▸ Work instructions:
Every line of the entries with the word "will" in it should be shown.
# # #
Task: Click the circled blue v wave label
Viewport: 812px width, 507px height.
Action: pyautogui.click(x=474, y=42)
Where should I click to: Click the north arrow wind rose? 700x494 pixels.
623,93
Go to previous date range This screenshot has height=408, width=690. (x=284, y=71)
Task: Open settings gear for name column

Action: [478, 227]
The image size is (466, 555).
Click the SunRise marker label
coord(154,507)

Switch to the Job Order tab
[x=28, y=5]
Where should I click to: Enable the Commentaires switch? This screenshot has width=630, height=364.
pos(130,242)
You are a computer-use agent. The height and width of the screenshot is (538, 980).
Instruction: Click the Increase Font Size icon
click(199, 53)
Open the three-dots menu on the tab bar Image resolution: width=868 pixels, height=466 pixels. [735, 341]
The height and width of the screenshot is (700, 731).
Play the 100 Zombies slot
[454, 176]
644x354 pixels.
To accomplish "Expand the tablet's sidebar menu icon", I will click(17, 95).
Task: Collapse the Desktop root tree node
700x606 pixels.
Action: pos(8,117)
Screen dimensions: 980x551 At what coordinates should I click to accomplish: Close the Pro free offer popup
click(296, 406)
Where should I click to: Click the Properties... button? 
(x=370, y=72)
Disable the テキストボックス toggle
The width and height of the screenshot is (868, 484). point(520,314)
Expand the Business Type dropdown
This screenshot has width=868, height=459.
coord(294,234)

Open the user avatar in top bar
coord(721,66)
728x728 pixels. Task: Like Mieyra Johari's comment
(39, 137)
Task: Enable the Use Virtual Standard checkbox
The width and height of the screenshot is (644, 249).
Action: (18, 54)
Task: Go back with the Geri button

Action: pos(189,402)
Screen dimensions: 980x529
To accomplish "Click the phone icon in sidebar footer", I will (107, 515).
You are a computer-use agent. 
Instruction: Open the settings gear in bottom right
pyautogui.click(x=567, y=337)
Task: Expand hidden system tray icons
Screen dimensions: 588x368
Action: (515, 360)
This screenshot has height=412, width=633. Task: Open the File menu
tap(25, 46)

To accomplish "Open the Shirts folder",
# # #
▸ Finished task:
To accomplish "Expand the tablet's sidebar menu icon", I will click(17, 95).
To accomplish "Click the phone icon in sidebar footer", I will (107, 515).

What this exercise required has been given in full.